ForkJoinPool BufferedImage Processing Style


I am trying to process an image using a ForkJoinPool in java. I used streams to do some custom operations on the image. I am trying to use ForkJoinPool for getRGB and setRGB methods. How do I achieve parallelism on getRGB methods?

    @Override
    public int[] getRGB(int xStart, int yStart, int w, int h, int[] rgbArray,int offset, int scansize) {

        int[][] sol = new int[h][w];

        int threshold = w;

        class RecursiveSetter extends RecursiveAction {
            int from;
            int to;
            FJBufferedImage image;

            RecursiveSetter(int from, int to, FJBufferedImage image) {
                this.from = from;
                this.to = to;
                this.image = image;
            }

            @Override
            protected void compute() {
                System.out.println("From : " + from + " To : " + to);
                if (from >= to) return;

                if (to - from == 1) {
                    computeDirectly(from);
                    return;
                } else {
                    int mid = from + (to - from) / 2;
                    System.out.println("From : " + from + " To : " + to +
                            "Mid :" + mid);
                    invokeAll(
                            new RecursiveSetter(from, mid, image),
                            new RecursiveSetter(mid + 1, to, image));
                    return;
                }
            }

            void computeDirectly(int row) {
                sol[from] = image.getRealRGB(from, 0, w, 1, null, offset,
                        scansize);

            }
        }

        ForkJoinPool pool = new ForkJoinPool(Runtime.getRuntime().availableProcessors());
        pool.invoke(new RecursiveSetter(0, h-1, this));
        return Arrays.stream(sol)
                .flatMapToInt(Arrays::stream)
                .toArray();
    }

The getRealRGB just proxies to the method of BufferedImage. I understand this may be impractical but I just want to know how can I use ForkJoinPool in this context. And yeah, the above code is throwing ArrayIndexOutOfBound Exception. Please give suggestion about how to split the work load (row vs col vs small grid. Right now, i am doing this split by row) and how to decide the threshold.


Solution

  • First some remarks regarding your attempt:

    int[][] sol = new int[h][w];
    

    here you are creating a two dimensional array which in Java is a one-dimensional array with element type int[] that is already populated with sub array of the int[] type. Since you’re going to overwrite the elements with the sol[from] = /* something returning an int[] array */, allocating these sub-arrays is obsolete. So in this case, you should use

    int[][] sol = new int[h][];
    

    instead. But recognizing the one-dimensional nature of the outer array allows also recognizing that a simple streaming solution will do the job, i.e.
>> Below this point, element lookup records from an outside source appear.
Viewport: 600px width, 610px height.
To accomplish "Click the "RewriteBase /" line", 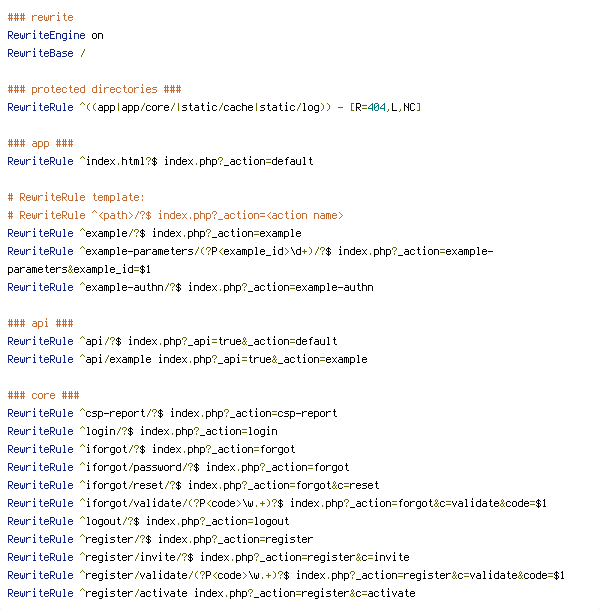I will click(x=46, y=53).
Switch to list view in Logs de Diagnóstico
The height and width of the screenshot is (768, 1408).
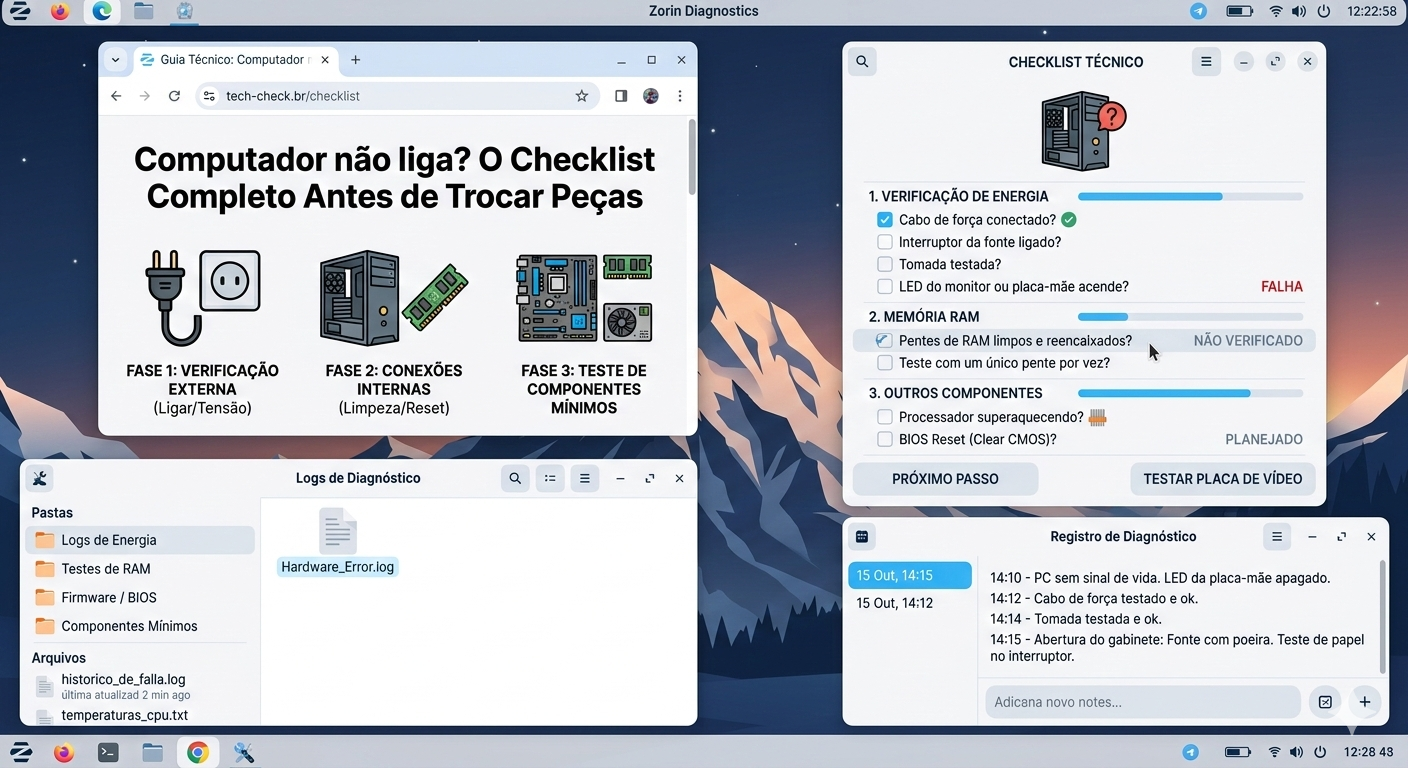pos(550,478)
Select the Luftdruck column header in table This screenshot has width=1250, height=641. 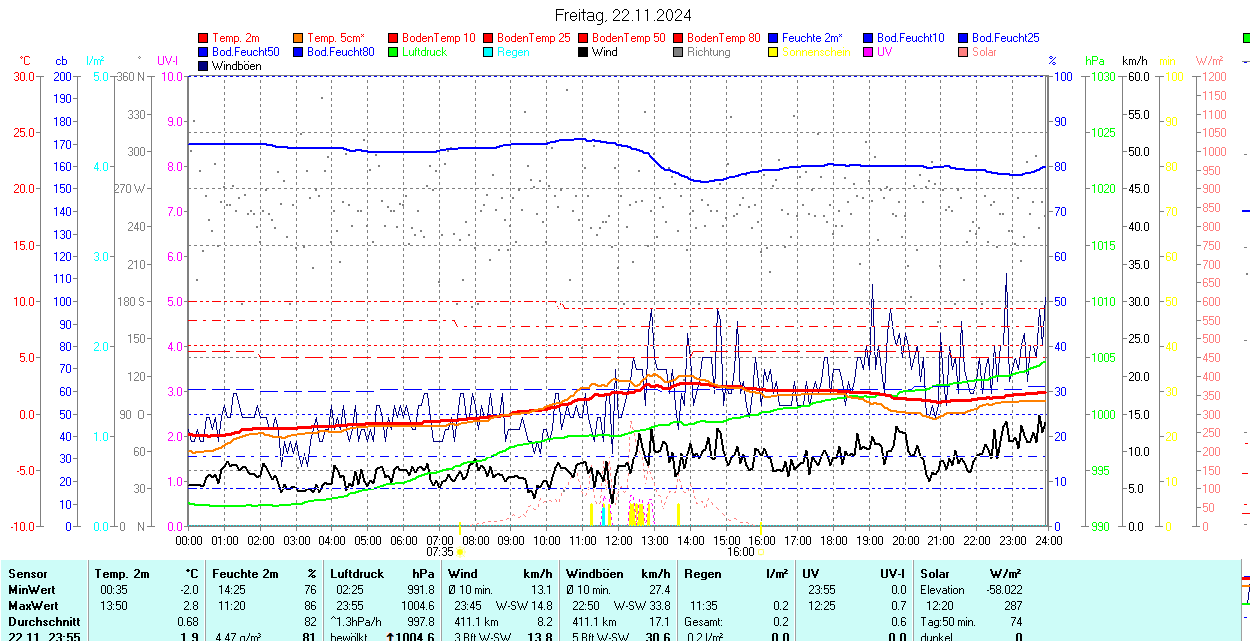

    int[][] sol = IntStream.range(yStart, yStart+h)
        .parallel()
        .mapToObj(y -> getRealRGB(xStart, y, w, 1, null, 0, scansize))
        .toArray(int[][]::new);
    

    This already does the job of distributing the workload on the available cores. It uses the Fork/Join framework behind the scenes, just like you tried to do, but that’s an implementation detail. You could fuse that with the next stream operation, e.g.
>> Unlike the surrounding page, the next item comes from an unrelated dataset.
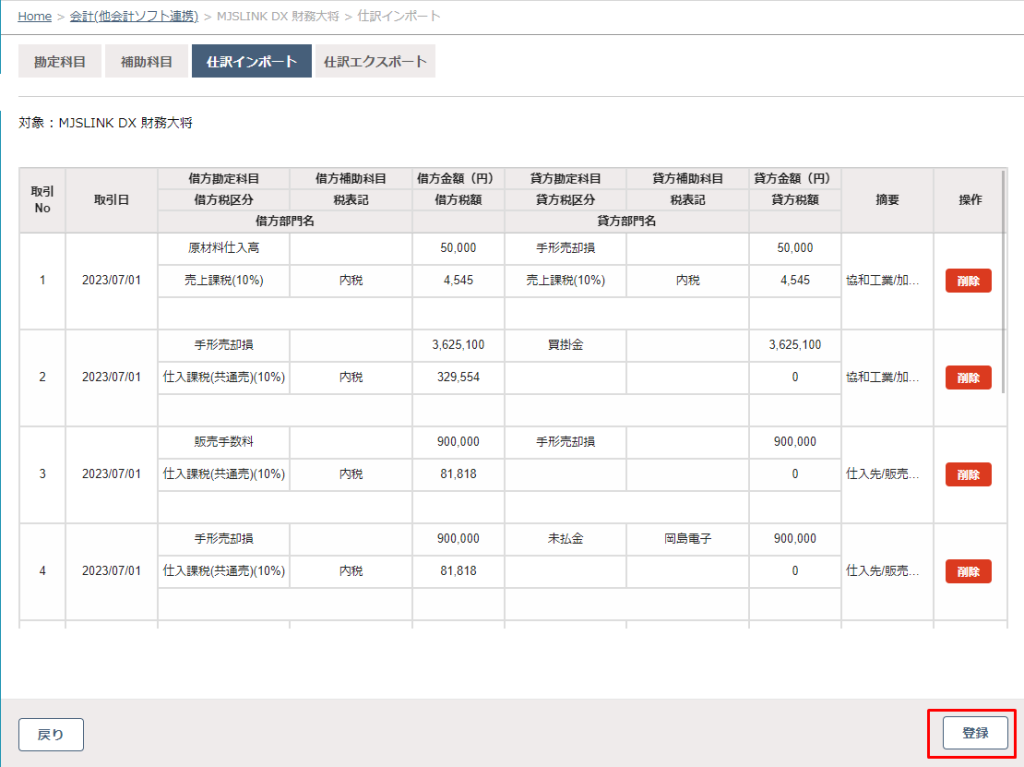1024x767 pixels.
Task: Delete transaction No 1 with 削除
Action: pos(967,281)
    return IntStream.range(yStart, yStart+h)
        .parallel()
        .flatMap(y -> Arrays.stream(getRealRGB(xStart, y, w, 1, null, 0, scansize)))
        .toArray();
    

    though, if I understand the method signature correctly, you actually want to do

    public int[] getRGB(
           int xStart, int yStart, int w, int h, int[] rgbArray, int offset, int scansize) {
    
        final int[] result = rgbArray!=null? rgbArray: new int[offset+h*scansize];
        IntStream.range(yStart, yStart+h).parallel()
            .forEach(y -> getRealRGB(xStart, y, w, 1, result, offset+y*scansize, scansize));
        return result;
    }
    

    to fulfill the contract. This also minimizes the number of copying operations. Since each query writes into a different region of the array, directly writing into the target array is thread safe.
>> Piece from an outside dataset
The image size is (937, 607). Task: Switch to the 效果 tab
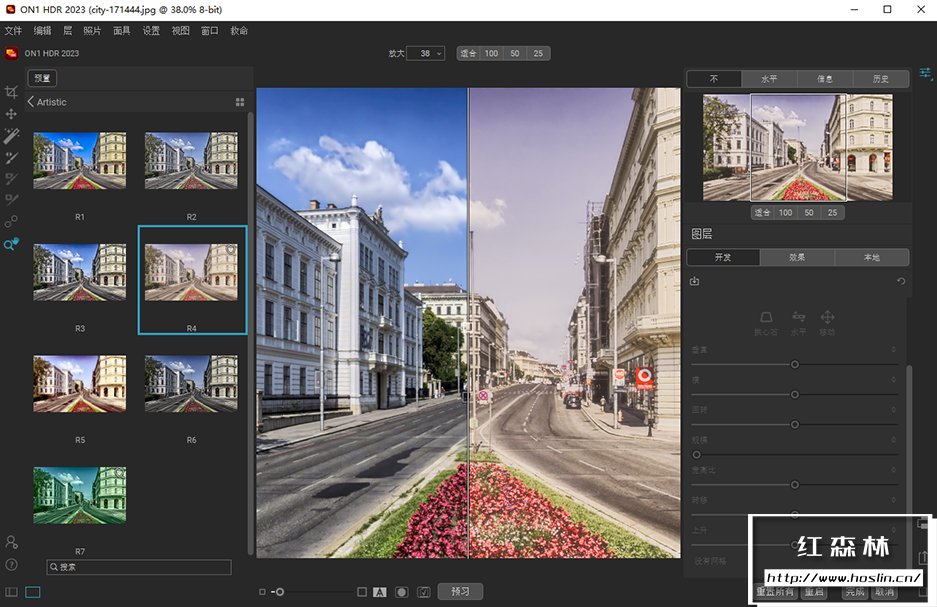click(797, 257)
    This keeps the strategy of splitting ranges of rows only. Sub-splitting of rows is possible, but more complicated while rarely paying off. It would only help in the corner case of a caller requesting a very little number of rows but lots of values per row. But even then, it’s not clear whether the complicated sub-row splitting would pay off, due to the memory locality issues.


    Regarding your original question, if you implement a ForkJoinTask directly, you may use getSurplusQueuedTaskCount() to decide whether to split again or compute directly.

    The choice of threshold is a trade-off between overhead due to number of task objects that have to synchronize and core utilization. If the workload can be split perfectly balanced and no other unrelated thread or process uses CPU time, having a single item per core would be perfect. But in practice, the tasks never run exactly the same time so having some spare split task to be executed by those cores that finished first is desirable. A typical threshold lies between 1 or 3 (remember that’s the number of queued tasks per core), for your kind of tasks, having very even workloads, a smaller number could be used, e.g. stop splitting once there is another queue item.